Mesmo males mais raros e considerados desafiadores entram no rol dos avanços. Havia expectativa, no celebrado congresso americano, quanto ao anúncio dos resultados de um estudo com um tratamento para o glioma, tipo agressivo de câncer cerebral. Em pacientes com uma mutação genética, o medicamento elevou as taxas de sobrevivência, retardou o crescimento da lesão e diminuiu a necessidade de se investir em medicações tóxicas. Com essas descobertas, pode-se chegar, enfim, a uma terapia pioneira, exclusivamente direcionada a tumores dessa categoria. “É clinicamente significativo, porque os pacientes diagnosticados são tipicamente jovens e indivíduos saudáveis”, afirma Ingo Mellinghoff, médico do reputado Memorial Sloan Kettering Cancer Center, em Nova York.

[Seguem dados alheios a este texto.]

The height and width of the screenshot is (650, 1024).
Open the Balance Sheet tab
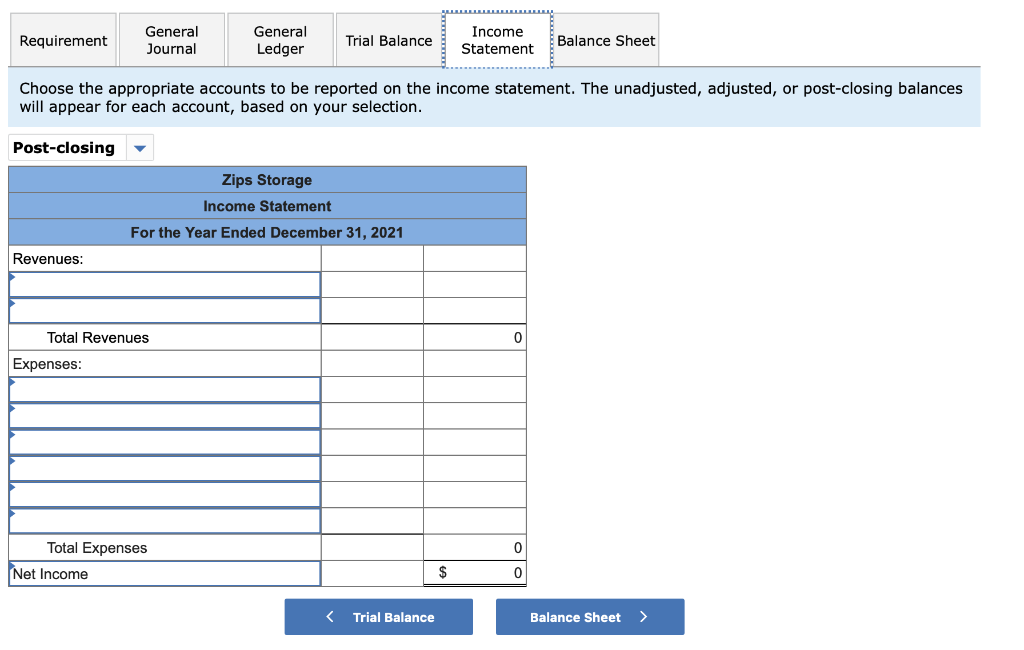606,40
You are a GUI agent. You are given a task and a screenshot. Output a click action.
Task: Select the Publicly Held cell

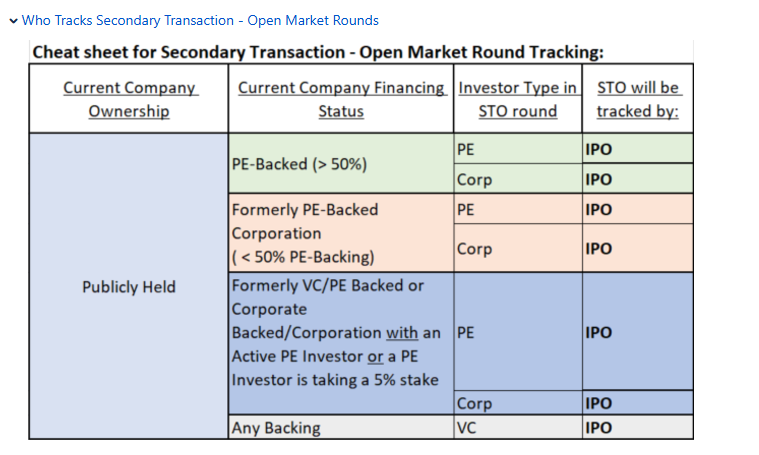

Técnicas que revolucionaram a oncologia nos últimos anos ganham espaço e notoriedade, contra o radicalismo de antes. É o caso da imunoterapia, que recruta o sistema imune da própria pessoa para bombardear o câncer — e confirma, em investigações recentes, a vocação para atacar tumores de pulmão antes de uma eventual cirurgia. Aplauda-se também uma técnica conhecida como CAR-T, que, ao treinar células de defesa em laboratório e reintroduzi-las no paciente, promove a caçada ao câncer hematológico. Na Asco, essa inovação provou seu valor contra o mieloma múltiplo, enfermidade de difícil tratamento. Aplicadas em indivíduos que não respondiam ao tratamento-padrão, as células modificadas reduziram em 74% o avanço da doença após dezesseis meses de acompanhamento.
O atual momento na lida contra o câncer não significa que ferramentas potentes e antigas caiam no ostracismo. A doença continuará a desafiar a medicina e, quanto mais recursos efetivos existirem, melhor. Unânime, porém, é a noção de que se pode (e se deve) tratar o paciente sem fazê-lo sucumbir ou sofrer demais. Nesse sentido, a avenida está aberta, agora sem tantas cicatrizes.